- Records for the task:
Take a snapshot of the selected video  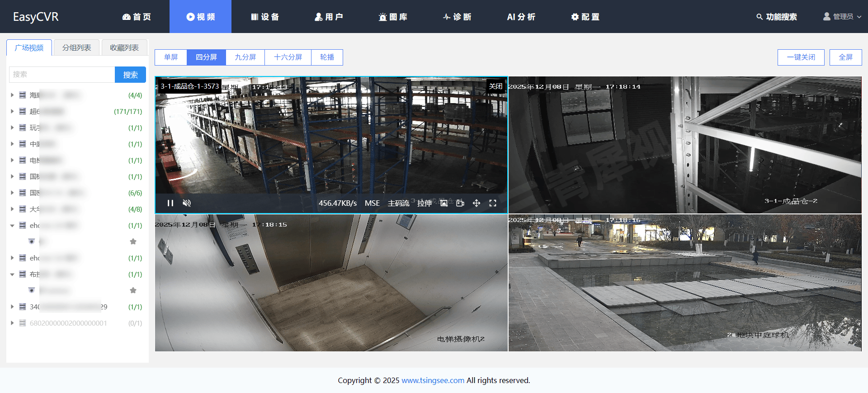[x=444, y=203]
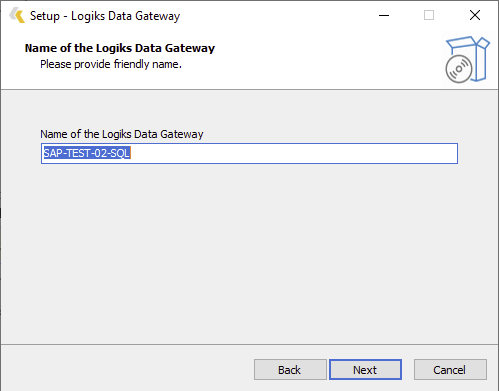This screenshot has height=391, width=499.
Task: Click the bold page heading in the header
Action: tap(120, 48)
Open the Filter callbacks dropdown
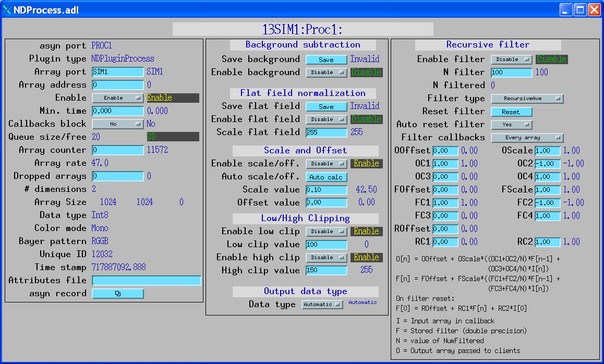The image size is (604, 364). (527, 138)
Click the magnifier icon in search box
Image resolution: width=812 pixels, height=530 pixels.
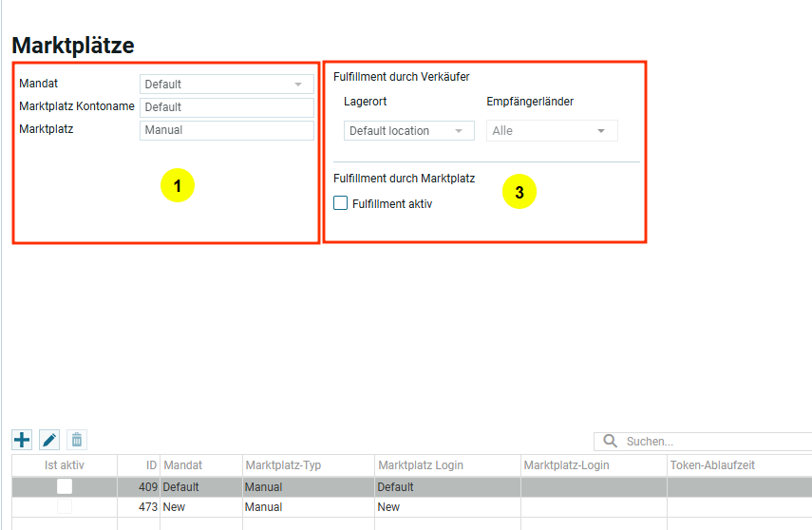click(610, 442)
* * *
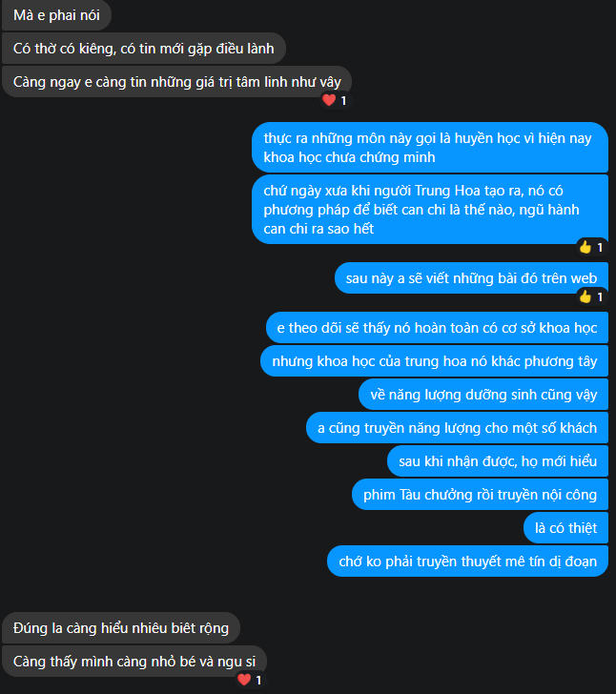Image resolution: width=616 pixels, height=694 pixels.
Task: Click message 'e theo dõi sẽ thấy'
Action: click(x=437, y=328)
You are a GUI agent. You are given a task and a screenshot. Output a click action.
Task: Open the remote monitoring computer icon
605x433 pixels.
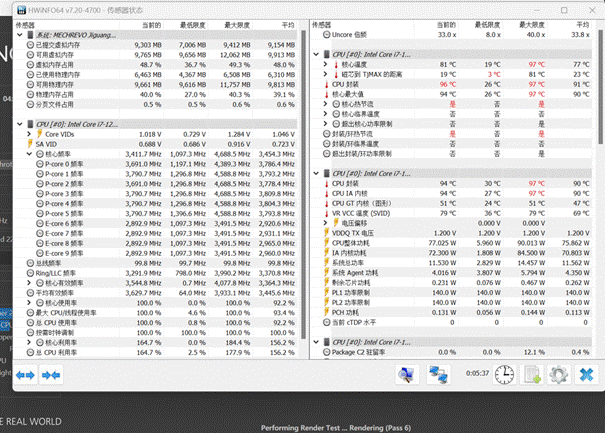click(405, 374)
---
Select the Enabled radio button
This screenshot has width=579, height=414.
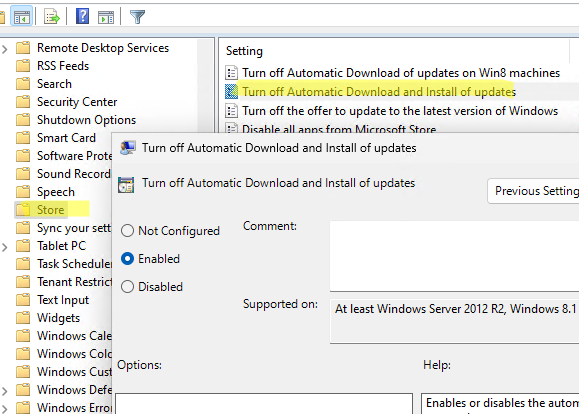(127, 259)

- What you should do:
Go through the entries above, and wherever a line holds the word "icon", copy that line.

- Task result:
Click the magnifier icon in search box
Task: Open the remote monitoring computer icon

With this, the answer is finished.